The next km is good running, the surface isn't great but its mostly downhill and my pace is good, under 4:25 seems possible. But then I hit the last climbs - not big but its now a struggle even to keep running. There are some runners from the first wave reduced to walking even on the flat. Somewhere here I overtake the women who passed me at 9k. She yells something encouraging and I look back and try to return the favour, reminding her she must be in contention for a place.
I ignore the last aid station. The next 2 km are fairly flat but I struggle to maintain a good pace. I can't have much time to spare and push as hard as I can. With 2.5km to go the trail heads steeply downhill, dropping 400m to the finish. Running this at full pace is excruciating and dangerous. The trail is loose dirt covered by large rocks. I pass some people walking this slope gingerly and one person inching his way down backwards. These are good runners from the first wave whose legs have failed them agonisingly close to the finish. My legs complain with every stride but keep working.
I'm still not certain about sub-4:30 as I hit the last km. The trail is now narrow gravel with worrying drops to the right if you slip. I concentrate and keep pushing. Suddenly I'm on the cement path which switchbacks down to Caves House. I can see the finish below and look at my watch and know I've done it. Suddenly I'm feeling no pain.
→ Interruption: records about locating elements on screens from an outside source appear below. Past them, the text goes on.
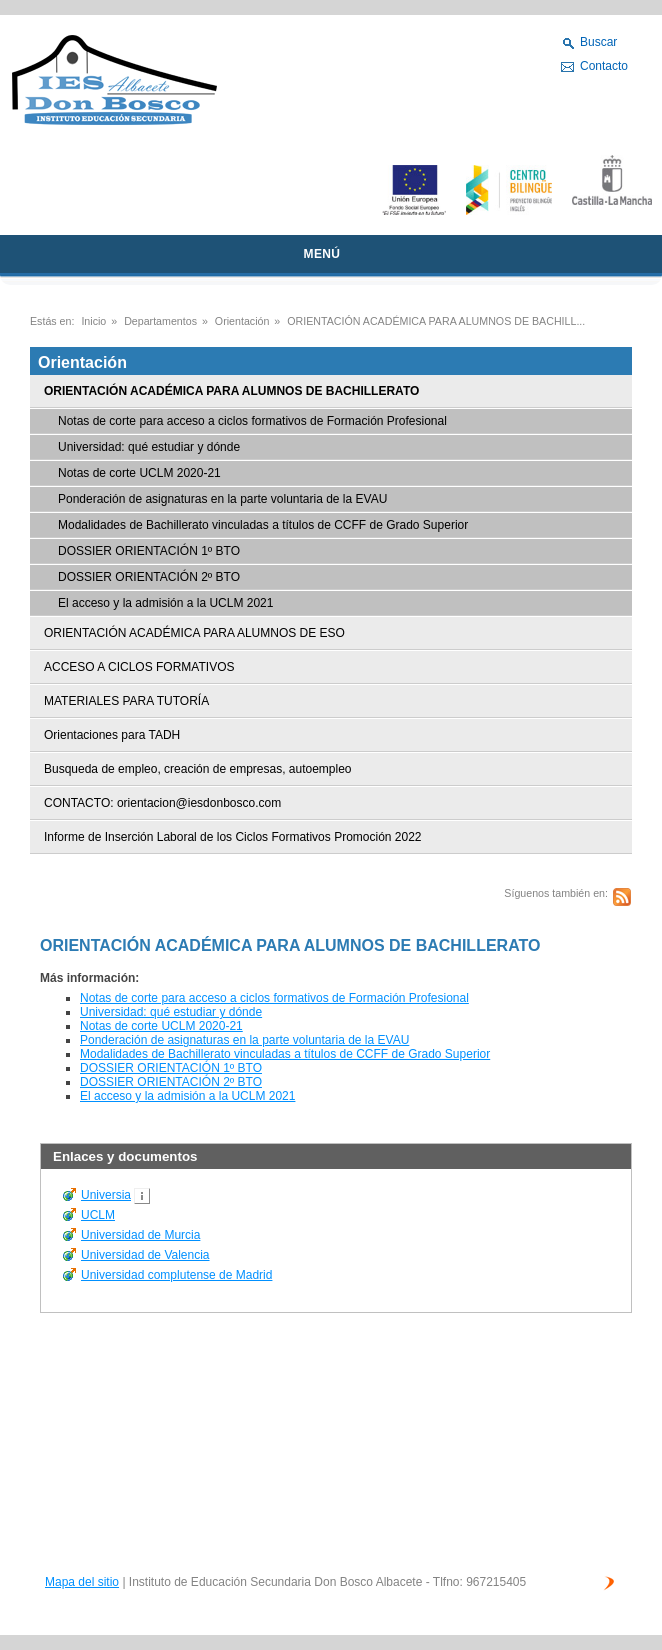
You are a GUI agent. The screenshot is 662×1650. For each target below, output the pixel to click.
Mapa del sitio (82, 1582)
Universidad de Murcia (140, 1235)
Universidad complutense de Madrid (176, 1275)
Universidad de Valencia (145, 1255)
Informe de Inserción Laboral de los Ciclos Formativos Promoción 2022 (233, 837)
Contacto (604, 66)
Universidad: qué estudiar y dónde (149, 447)
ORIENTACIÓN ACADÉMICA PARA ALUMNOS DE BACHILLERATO (231, 391)
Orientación (242, 321)
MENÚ (322, 254)
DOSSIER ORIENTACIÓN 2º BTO (149, 577)
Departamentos (160, 321)
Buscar (598, 42)
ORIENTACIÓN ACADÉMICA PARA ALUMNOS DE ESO (194, 633)
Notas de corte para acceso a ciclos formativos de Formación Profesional (252, 421)
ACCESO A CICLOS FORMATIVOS (139, 667)
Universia (106, 1195)
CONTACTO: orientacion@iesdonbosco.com (162, 803)
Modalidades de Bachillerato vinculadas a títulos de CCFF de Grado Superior (263, 525)
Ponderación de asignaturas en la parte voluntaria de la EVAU (222, 499)
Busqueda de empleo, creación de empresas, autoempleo (198, 769)
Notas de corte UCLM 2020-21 (139, 473)
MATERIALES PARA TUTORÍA (126, 701)
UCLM (98, 1215)
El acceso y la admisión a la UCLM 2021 (165, 603)
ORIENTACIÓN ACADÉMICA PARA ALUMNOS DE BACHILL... (436, 321)
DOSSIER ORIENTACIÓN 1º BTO (149, 551)
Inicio (93, 321)
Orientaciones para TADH (112, 735)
I surge down the switchbacks, sprint to the line and its all over in 4 hours 27 minutes and some seconds.
Monica and Tom & Zoe are waiting for me. Because of the staggered start, Monica doesn't know I've broken 4:30 until she my huge smile. As I stand around the drinks table rehydrating, Corallea Edwards, the women who I passed at 40k comes over and offers congratulations. I ask where she placed - 2nd female and the F40-49 age group record! Not sure how she missed being seeded into the first wave.
Monica has grabbed a table not far from the finish with snacks and drinks ready. Before I can sit Zoe (4) drags me off to show me semi-tame Water Skinks and Water Dragons she has discovered on a nearby rock face. Definitely my daughter. We relax and clap the runners in. After a while results for the top 100 or so runners are posted - I'm 37/591 overall and 7/175 in my age group. I'm really pleased with this - its a good field with some runners travelling a long distance to compete. A sub 4 hour marathon is an entry requirement.
The award ceremony starts immediately after the 7 hour cutoff. As this time approaches people cluster near the finish, many with cold beers in hand. Each successive runner is greeted with louder cheers. Inside the last minute two runners appear high on the switchbacks. Everyone shouts encouragement up to them, they pick up speed and make it with 15 seconds to spare. 535 of 591 runners finish before the cutoff.
The winners were Paul Arthur (3:32) and Dawn Tiller (4:23). Paul was clearly an extrovert and gave a nice little speech. Dawn seemed shy and refused to speak but she's won 5 times previously so maybe she's said it all before and maybe she had to chase one of her three young children. Her husband was somewhat occupied because he is the race director. The second place male was Trevor Jacob in 3:42 a M50-59 age group record which is somewhat humbling if you are 10 years younger than him and much slower. I chat to him later, a really nice bloke.
We took the kids for a leisurely bush walk in the late afternoon and the day finishes with a large dinner in the Caves House restaurant accompanied by the odd James Squires Pilsener.
I didn't get to meet Phil Murphy but apparently he ran a PB. Hopefully he'll post an race report too.
I was unhappy with first go at the Six Foot Track but breaking 4:30 hasn't brought closure. I reckon more appropriate training could knock some minutes off my time. I may have another serious go next year. If you were thinking of coming to Australia for a race, I reckon this is the one.